Po latach zakupuję na aukcji CD z rozszerzoną szatą graficzną.
Dodatkowa fotografia pokazuje, że magiczna kobieta z okładki to w rzeczywistości statuetka w stylu Art Deco, którą kupiła Linda McCartney, a Paul, aranżując specjalną sesję fotograficzną, postanowił uwiecznić na okładce. A sama płyta?
Myślę że to bardzo dobry starter dla tych, którzy jak dotychczas nie zapoznali się z owocami kariery wielkiego Beatlesa. Poza piosenkami Wings bowiem, mamy tutaj 2 piosenki z jego solowego repertuaru. Płyta jest moim zdaniem jedną z najlepszych w dorobku McCartneya, mino że nie cierpię składanek. Ta jednak ma swój urok a takie znakomite piosenki jak Another Day (Dedykowany Lindzie i powstały jeszcze w czasie the Beatles), Live and Let Die (z filmu o Bondzie), With a Little Luck, Band on the Run, Let'Em In, to światowe przeboje.
To najlepszy okres w jego twórczości, bardzo rockowy, ale zarazem nostalgiczny, piosenki nie są udziwnione i miło ich posłuchać.
Mam w kolekcji dość dużo albumów solowych exBeatlesa, ale ten chyba najbardziej wytrzymał próbę czasu, uzmysławiając nam, jak wielkim kompozytorem był Paul McCartney.

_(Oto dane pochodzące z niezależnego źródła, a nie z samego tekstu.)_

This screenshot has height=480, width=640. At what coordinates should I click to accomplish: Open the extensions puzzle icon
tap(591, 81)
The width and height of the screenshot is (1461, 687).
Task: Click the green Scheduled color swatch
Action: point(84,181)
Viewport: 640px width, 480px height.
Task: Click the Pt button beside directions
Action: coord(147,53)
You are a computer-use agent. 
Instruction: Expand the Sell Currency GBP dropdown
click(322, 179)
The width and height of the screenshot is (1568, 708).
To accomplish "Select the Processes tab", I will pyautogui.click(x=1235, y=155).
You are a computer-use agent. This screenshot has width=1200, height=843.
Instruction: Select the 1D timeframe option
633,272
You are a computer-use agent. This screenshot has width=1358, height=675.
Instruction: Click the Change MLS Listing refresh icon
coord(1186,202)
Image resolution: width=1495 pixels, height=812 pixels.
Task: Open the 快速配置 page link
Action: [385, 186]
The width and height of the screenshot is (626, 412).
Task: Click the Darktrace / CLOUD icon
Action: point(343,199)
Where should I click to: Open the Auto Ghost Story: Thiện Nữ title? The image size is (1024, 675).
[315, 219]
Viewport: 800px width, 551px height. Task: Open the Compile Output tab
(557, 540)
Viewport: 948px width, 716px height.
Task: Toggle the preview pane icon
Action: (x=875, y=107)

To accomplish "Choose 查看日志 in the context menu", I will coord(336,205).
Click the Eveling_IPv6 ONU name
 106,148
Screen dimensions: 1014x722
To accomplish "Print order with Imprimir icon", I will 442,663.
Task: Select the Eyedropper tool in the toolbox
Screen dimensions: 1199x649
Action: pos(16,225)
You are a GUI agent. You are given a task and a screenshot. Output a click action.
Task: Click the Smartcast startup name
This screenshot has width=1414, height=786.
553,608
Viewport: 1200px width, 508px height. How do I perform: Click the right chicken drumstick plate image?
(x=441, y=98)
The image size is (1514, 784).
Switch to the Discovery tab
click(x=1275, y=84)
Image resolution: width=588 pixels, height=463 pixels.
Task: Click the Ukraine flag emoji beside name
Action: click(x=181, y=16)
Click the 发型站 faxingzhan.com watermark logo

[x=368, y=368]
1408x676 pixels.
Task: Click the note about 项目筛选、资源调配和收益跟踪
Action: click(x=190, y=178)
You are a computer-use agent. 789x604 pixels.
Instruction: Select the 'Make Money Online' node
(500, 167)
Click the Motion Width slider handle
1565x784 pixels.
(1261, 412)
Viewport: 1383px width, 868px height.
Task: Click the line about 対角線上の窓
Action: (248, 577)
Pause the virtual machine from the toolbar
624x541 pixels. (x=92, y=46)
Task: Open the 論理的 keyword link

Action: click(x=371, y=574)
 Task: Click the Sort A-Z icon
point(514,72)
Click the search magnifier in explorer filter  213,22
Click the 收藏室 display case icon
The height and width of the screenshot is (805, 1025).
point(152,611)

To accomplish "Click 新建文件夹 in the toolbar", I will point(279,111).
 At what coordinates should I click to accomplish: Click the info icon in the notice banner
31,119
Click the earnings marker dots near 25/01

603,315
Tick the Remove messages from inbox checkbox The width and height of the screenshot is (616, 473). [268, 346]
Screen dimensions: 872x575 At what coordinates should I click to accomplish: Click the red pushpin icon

Wings Greatest, producent: Paul McCartney, Parlophone (Wifon), 1978/1979, tracklista: Another Day, Silly Love Songs, Live and Let Die, Junior's Farm, With a Little Luck, Band on the Run, Uncle Albert/Admiral Halsey, Hi, Hi, Hi, Let 'Em In, My Love, Jet, Mull of Kintyre.